The mission of the Secretariat on Clergy, Consecrated Life, and Vocations and Serra go hand in hand. It’s closer than any one of us even recognizes at times.

One of the goals is to increase multicultural vocations, and we work with deacons and priests from various ethnicities.

In the ’60s, we were at our peak, not just for seminary enrollment, but this was also true for consecrated life. A lot of times, people say, “It’s not the way it used to be. We no longer have a priest as a librarian” — you know, things that today we would never think of — “We no longer have a priest as a coach to the basketball team.” Back then, the bishops were just trying to figure out what to do with all of them. 

There are no atheists in a foxhole, you know? We had the World War. People prayed, and they felt a call to the priesthood. Gradually, that tapered off. 

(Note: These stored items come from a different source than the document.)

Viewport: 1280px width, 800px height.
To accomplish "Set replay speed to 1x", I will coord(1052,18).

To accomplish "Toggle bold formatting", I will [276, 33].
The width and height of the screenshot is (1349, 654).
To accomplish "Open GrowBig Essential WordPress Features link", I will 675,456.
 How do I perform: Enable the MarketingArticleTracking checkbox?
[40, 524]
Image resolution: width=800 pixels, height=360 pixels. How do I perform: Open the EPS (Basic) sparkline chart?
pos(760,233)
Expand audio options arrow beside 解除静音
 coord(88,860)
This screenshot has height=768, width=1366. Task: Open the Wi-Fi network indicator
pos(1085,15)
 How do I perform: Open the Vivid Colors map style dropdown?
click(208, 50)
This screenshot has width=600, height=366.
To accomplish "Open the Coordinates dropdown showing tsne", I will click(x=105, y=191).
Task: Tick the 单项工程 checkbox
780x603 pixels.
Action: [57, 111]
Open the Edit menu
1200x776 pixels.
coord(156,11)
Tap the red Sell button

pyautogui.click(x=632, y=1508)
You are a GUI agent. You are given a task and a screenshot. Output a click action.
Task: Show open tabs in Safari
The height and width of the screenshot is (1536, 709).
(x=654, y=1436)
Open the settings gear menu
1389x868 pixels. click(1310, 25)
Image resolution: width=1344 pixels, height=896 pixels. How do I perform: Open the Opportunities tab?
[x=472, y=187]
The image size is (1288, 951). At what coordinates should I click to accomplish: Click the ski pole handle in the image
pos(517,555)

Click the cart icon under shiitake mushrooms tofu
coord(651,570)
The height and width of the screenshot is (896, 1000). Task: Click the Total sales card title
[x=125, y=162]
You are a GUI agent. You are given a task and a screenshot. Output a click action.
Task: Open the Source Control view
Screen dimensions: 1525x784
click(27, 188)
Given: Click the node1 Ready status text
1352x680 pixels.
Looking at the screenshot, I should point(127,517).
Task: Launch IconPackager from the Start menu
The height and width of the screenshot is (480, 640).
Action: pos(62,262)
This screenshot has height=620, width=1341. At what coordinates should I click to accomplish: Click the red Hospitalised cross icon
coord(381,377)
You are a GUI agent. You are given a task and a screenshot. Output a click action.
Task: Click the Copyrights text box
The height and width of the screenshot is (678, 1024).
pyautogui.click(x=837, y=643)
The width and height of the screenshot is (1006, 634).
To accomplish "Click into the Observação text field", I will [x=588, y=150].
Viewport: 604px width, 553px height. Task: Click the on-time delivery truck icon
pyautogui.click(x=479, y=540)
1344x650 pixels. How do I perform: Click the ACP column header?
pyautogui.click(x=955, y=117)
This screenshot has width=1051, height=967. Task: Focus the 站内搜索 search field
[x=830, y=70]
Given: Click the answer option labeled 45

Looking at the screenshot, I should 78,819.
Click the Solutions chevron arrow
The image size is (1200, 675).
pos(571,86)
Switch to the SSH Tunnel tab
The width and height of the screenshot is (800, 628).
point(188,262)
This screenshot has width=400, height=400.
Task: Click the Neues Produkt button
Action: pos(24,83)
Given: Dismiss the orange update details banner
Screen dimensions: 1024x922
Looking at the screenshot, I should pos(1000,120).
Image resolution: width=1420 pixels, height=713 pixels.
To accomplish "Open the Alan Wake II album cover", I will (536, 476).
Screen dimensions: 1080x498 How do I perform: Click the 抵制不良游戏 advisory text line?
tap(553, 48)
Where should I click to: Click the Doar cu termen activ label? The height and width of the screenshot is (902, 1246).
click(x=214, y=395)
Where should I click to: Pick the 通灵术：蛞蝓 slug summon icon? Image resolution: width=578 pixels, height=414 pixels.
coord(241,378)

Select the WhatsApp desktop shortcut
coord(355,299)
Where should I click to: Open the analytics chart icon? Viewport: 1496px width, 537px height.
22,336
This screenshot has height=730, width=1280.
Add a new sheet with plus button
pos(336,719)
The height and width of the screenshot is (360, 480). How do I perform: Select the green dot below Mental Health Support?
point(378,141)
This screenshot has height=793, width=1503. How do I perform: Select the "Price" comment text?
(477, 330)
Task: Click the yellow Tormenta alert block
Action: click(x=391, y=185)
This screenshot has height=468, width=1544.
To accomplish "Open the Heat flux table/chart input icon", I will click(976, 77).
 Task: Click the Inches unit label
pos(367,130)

Right now, the line is holding steady. Could it be higher? For sure. But we’re holding steady. There are challenges, but we also have the theological virtue of hope. Most of the seminarians are in theology, 89% of them. A lot of the dioceses and even religious communities are moving towards accepting those who have gone through college already. They say it’s more life experience, and even some religious communities are now saying, not just college, but we need to see that you have worked, paid your bills, gotten an education, all of these various things. 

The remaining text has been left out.